▶ **Brief**
Report each row below that contains the string "coordinates", copying every such row in full.

▶ **Entries shown**
--

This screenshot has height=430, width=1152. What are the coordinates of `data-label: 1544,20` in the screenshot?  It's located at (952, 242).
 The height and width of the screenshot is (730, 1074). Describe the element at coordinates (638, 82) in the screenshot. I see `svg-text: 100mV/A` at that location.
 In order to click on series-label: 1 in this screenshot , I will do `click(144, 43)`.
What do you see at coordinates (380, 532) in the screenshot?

--

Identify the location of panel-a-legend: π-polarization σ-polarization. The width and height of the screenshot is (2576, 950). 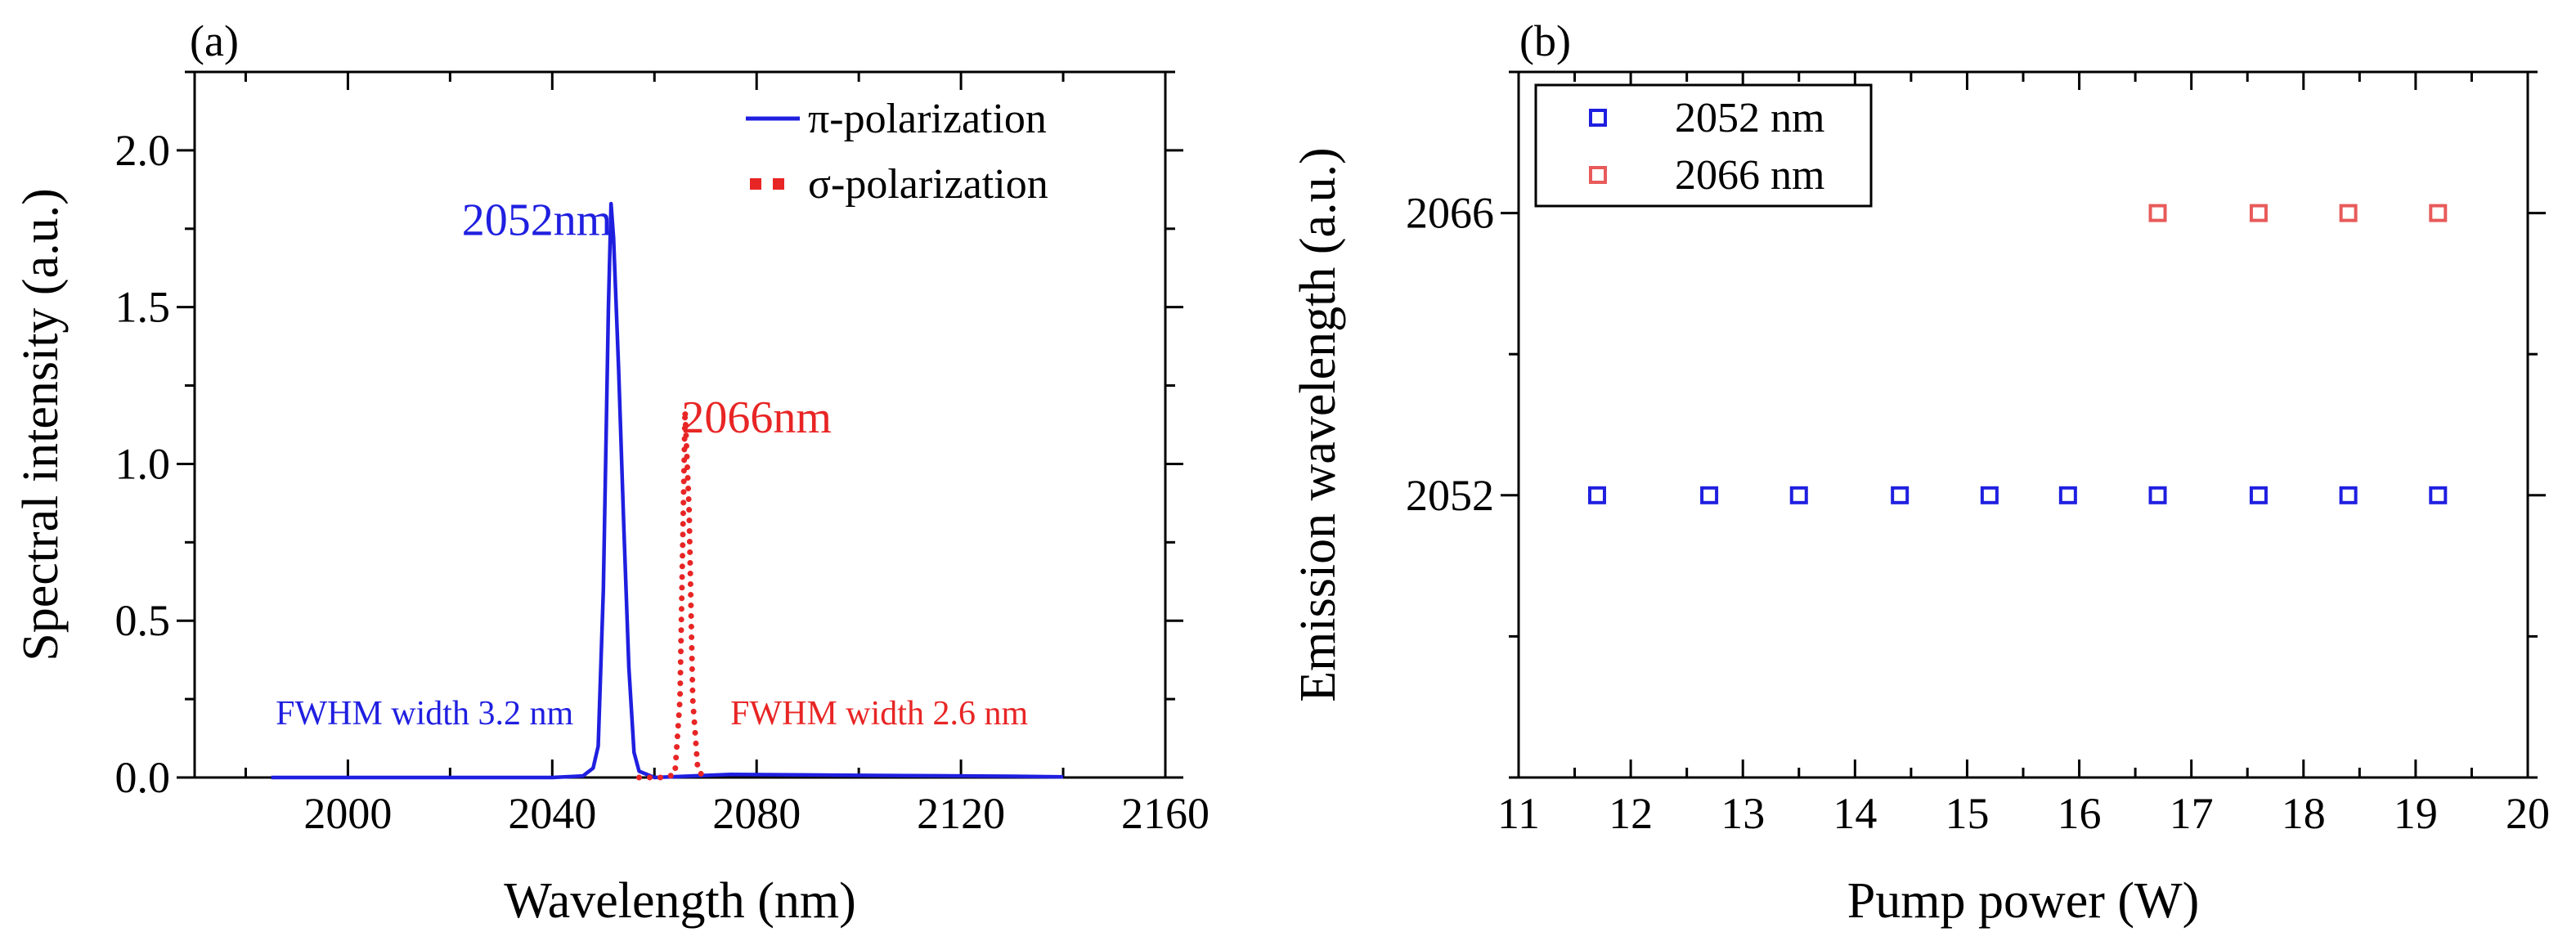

--

▶ **Exercise response**
This screenshot has height=430, width=1152. What are the coordinates of `data-label: 1544,20` in the screenshot?  It's located at (952, 242).
 The height and width of the screenshot is (730, 1074). Describe the element at coordinates (638, 82) in the screenshot. I see `svg-text: 100mV/A` at that location.
What do you see at coordinates (380, 532) in the screenshot?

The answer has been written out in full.